De sa main libre André dénoua la fine écharpe qui enserrait le col d'Oscar et la laissa glisser au sol, dévoilant ainsi la gorge de la jeune femme. Oscar commençait à s'imaginer le pire puis elle retint sa respiration quand l'homme écarta délicatement le haut de sa chemise de la pointe du poignard. A la place d'une poitrine masculine, André découvrit des bandages serrés, comprimant une menue poitrine, mais sans aucun doute féminine.

OSCAR affolée: arrêtez !

ANDRE: dois je couper ce carcan pour vous convaincre ?

OSCAR: non

ANDRE: ah tant mieux, j'avoue que je me serais mal vu découper ces tissus avec ce couteau sans craindre d'endommager vos attributs, qui ne manquent certainement pas de charme.

Oscar sentit le calme revenir en elle ; le masque noir fit quelques pas en arrière pour la laisser respirer et lui tendit son écharpe.

ANDRE: je vous en prie remettez ceci. Même sous ces vêtements atroces, vos formes sont tout à fait attrayantes, mais je ne crois pas que vous soyez d'accord pour me les révéler… enfin pas ce soir.

Oscar referma le haut de sa chemise et noua son écharpe.

OSCAR: pourquoi ?

ANDRE: pourquoi quoi ?

OSCAR: pourquoi ne pas avoir profité de la situation ?

ANDRE: était-ce ce que vous vouliez ?

OSCAR: non !

ANDRE: c'est ce que j'avais cru deviner, je vous ai parlé de mon honneur tout à l'heure ; cela vaut aussi bien envers les hommes … qu'envers les femmes. Je ne prends que ce qu'on est prêt à me donner.

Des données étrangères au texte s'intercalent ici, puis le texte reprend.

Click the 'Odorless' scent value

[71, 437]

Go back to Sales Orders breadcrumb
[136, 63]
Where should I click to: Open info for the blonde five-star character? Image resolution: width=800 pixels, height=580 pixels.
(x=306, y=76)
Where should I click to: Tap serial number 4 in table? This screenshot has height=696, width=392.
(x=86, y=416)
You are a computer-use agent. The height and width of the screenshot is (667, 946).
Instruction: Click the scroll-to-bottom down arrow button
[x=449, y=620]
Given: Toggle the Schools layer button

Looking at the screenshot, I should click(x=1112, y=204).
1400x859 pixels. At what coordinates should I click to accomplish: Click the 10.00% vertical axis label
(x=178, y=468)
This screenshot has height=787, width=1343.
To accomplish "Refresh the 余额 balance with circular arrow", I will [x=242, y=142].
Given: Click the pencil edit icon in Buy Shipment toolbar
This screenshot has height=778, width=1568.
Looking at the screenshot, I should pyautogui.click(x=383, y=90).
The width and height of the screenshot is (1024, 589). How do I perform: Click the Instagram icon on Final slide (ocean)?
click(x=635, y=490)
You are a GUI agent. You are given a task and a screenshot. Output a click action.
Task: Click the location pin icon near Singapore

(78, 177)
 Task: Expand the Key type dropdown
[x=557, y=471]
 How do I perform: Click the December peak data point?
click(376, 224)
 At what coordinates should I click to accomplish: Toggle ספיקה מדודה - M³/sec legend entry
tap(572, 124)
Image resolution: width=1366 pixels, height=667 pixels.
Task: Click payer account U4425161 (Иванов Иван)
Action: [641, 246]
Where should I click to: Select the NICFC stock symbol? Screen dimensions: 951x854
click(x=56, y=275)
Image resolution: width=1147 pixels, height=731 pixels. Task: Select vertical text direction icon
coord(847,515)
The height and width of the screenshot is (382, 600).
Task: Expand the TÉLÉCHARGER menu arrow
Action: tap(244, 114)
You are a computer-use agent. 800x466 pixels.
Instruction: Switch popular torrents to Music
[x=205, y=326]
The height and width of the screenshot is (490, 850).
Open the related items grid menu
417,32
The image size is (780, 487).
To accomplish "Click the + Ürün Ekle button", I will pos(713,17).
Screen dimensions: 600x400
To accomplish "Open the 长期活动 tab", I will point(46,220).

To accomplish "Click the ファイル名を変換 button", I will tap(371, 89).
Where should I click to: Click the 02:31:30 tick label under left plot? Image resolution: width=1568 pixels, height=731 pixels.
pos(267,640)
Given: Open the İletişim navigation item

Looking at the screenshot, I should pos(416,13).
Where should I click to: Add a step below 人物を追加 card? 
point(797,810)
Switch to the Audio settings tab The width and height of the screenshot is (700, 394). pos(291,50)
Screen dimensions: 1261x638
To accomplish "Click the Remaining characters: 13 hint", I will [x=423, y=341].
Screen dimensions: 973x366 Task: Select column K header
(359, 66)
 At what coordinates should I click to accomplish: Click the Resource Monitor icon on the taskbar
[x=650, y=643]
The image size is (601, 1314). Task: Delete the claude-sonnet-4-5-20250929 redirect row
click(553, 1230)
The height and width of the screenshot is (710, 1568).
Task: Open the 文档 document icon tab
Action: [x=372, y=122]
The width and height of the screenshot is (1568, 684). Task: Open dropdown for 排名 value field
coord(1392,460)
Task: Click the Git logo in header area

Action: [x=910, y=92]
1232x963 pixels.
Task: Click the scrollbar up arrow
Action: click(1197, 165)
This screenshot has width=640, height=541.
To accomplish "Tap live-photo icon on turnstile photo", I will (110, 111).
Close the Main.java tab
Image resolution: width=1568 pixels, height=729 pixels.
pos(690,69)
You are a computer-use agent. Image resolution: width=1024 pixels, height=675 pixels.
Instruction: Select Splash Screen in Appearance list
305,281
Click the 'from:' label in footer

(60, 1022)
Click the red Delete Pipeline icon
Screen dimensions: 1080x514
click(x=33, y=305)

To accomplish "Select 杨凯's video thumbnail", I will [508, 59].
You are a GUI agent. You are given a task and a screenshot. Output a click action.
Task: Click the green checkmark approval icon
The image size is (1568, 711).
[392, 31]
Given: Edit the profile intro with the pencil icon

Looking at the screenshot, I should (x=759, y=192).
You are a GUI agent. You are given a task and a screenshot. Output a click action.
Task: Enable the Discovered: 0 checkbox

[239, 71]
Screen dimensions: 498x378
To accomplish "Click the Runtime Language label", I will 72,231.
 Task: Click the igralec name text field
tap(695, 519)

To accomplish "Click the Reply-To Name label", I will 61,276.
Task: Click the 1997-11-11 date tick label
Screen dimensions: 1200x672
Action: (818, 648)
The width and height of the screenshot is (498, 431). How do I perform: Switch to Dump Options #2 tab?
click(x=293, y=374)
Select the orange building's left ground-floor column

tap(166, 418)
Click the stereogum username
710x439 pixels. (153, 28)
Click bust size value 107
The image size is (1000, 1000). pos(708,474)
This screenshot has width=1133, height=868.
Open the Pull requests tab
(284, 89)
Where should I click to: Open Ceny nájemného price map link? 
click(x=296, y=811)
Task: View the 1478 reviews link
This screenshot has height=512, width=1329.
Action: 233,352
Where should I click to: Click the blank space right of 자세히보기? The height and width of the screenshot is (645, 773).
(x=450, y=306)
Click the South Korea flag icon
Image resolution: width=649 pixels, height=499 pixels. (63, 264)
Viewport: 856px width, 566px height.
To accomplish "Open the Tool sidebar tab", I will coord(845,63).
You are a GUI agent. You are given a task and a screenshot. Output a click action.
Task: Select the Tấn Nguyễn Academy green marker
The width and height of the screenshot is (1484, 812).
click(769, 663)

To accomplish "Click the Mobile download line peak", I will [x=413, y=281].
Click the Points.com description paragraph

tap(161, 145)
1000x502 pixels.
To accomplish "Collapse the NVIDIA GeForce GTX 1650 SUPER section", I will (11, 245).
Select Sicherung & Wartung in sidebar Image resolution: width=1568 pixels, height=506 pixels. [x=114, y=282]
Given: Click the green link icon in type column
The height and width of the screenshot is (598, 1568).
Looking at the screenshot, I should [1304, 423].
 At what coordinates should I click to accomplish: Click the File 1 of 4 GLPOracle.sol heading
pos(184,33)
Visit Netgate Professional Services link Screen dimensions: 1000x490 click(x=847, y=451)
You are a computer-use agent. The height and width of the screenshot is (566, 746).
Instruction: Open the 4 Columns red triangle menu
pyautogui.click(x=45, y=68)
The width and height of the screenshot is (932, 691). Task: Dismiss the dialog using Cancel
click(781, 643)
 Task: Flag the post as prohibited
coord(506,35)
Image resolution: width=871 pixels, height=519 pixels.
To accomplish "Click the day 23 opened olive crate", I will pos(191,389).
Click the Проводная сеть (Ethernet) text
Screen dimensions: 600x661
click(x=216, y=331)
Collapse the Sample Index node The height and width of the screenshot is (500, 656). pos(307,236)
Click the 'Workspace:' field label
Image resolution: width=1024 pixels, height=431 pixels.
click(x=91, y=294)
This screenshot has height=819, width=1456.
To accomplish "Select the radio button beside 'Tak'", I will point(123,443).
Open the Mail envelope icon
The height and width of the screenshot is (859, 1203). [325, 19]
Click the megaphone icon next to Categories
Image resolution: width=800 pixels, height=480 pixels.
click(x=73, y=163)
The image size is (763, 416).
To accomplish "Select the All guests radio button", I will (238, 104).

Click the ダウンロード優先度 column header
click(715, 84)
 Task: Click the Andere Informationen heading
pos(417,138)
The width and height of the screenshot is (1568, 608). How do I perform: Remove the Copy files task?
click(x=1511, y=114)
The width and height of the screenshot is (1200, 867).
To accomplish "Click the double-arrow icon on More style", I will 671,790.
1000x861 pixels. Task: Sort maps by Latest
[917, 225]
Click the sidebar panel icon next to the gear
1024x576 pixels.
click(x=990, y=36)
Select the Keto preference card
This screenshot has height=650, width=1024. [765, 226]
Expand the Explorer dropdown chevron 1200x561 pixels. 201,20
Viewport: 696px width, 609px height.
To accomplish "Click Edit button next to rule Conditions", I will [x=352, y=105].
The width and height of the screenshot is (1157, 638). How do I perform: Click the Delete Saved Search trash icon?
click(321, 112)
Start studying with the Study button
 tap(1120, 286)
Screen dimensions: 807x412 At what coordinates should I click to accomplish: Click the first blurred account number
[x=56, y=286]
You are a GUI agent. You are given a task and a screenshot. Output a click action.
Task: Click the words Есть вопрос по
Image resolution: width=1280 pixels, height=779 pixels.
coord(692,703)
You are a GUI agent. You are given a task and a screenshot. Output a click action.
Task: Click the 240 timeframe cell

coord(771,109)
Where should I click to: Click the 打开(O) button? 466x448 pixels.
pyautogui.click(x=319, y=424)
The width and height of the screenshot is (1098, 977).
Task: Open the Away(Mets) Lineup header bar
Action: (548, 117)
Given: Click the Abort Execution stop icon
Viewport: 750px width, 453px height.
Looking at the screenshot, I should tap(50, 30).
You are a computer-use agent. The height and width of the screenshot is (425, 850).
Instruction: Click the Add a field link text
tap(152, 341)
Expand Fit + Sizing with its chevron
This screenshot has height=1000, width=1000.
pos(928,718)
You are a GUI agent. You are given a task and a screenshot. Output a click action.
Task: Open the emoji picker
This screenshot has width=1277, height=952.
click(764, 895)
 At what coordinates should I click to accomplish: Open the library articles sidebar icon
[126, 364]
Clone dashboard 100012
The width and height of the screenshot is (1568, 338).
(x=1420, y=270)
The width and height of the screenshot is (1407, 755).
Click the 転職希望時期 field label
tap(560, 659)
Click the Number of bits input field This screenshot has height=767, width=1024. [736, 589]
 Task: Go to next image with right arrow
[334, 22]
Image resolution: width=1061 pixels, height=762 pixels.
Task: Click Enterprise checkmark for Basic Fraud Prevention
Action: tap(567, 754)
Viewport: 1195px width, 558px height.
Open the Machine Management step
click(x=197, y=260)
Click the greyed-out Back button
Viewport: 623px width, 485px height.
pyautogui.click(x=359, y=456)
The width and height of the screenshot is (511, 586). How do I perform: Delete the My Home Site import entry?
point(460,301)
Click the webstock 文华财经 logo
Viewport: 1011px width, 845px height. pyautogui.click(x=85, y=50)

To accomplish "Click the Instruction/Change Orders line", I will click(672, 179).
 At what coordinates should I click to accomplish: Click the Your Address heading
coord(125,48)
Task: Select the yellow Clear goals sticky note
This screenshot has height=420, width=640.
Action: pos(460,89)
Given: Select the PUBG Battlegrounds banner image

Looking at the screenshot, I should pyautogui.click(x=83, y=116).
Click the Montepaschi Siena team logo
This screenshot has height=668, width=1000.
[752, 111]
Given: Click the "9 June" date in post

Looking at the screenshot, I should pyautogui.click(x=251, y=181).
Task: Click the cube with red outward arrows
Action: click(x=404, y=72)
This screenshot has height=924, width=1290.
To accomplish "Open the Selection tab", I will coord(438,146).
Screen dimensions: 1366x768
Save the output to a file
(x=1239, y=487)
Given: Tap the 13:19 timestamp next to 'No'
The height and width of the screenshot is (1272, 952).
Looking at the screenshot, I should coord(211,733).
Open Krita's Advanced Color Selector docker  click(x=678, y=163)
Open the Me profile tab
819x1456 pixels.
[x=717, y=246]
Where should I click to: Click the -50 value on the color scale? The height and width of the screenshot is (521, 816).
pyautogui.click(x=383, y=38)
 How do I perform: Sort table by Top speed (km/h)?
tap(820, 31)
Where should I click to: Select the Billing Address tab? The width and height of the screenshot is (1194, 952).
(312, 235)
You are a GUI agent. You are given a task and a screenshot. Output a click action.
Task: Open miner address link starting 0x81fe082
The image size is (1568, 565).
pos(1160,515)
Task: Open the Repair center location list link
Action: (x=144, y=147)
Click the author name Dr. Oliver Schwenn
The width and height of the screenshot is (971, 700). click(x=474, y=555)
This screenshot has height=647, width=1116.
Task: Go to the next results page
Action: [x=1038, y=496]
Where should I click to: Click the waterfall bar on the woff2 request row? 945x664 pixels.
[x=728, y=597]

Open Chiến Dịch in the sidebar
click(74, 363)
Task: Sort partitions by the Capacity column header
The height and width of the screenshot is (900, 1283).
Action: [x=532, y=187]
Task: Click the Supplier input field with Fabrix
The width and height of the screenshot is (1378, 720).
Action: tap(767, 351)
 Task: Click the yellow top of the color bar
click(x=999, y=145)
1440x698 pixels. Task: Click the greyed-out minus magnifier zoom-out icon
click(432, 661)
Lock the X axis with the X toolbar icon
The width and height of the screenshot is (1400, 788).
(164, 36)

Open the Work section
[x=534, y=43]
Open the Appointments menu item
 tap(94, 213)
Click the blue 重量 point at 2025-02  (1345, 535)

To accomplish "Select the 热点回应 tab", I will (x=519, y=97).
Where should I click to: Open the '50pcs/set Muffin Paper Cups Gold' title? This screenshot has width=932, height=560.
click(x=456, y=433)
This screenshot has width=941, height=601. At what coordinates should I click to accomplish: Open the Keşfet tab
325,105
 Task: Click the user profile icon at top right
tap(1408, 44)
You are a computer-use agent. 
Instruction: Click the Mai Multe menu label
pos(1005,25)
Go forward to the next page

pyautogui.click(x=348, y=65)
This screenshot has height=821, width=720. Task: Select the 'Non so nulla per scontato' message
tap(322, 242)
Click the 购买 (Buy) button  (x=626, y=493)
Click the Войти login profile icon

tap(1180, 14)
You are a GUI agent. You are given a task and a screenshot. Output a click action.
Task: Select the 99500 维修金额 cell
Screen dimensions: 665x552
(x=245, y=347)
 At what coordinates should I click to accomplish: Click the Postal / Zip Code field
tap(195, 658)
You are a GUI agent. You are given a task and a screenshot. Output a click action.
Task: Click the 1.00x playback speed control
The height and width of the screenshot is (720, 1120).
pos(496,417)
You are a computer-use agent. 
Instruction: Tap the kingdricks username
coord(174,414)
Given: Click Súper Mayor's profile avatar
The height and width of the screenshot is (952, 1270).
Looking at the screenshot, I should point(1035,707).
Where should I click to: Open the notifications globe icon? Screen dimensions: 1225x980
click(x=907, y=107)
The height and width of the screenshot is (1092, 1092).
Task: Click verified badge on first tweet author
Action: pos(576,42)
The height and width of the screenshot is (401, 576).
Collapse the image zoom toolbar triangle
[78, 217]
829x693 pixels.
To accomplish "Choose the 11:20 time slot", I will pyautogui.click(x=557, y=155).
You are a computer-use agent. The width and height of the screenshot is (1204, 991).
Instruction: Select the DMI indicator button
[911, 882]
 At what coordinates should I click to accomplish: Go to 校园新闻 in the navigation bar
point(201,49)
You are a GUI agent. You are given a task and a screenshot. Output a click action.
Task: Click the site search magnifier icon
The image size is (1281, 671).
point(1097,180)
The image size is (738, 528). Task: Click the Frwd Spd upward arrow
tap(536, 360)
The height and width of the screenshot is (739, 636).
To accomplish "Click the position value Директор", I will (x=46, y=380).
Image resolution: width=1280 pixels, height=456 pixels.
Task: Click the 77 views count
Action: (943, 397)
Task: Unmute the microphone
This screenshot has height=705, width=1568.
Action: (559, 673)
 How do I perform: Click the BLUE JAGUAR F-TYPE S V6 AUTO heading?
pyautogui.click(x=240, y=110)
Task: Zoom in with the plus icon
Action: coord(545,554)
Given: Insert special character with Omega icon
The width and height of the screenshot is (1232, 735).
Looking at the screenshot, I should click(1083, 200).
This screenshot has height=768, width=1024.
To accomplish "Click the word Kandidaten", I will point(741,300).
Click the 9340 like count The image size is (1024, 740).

OSCAR: et quand vous volez ?

ANDRE: c'est différent, ce n'est plus l'homme, mais en quelque sorte la cause défendue ; mais le masque noir n'existe pas ce soir … seul l'homme est ici

OSCAR: et qui est cet homme ?

ANDRE: ah voilà le colonel qui parle ! Mais ce mystère ne sera pas dévoilé ce soir.

OSCAR: peut être, mais je compte bien l'élucider.

ANDRE: oh, je n'en doute pas, je connais votre réputation. Je vais à présent me retirer.

OSCAR: attendez !

ANDRE moqueur : vous voulez m'inviter à partager votre couche ?

OSCAR inquiète : il en est hors de question. En fait je voulais savoir ce que vous alliez faire des « informations » que vous avez apprises.

ANDRE: n'ayez aucune crainte, tout ce qui s'est passé ce soir restera entre nous

André s'approcha d'Oscar et lui glissa tendrement à l'oreille : « ce sera notre secret ». Sur ces derniers mots, le masque noir sortit comme il était entré : par le balcon. Oscar épuisée par tant d'émotions, s'allongea sur le lit et fut emportée sans y prendre garde par un lent sommeil. André voulait accorder du calme à Oscar mais aussi réfléchir à ce bouleversement dans sa vie. Il prit la direction des écuries où il était sûr de trouver la tranquillité.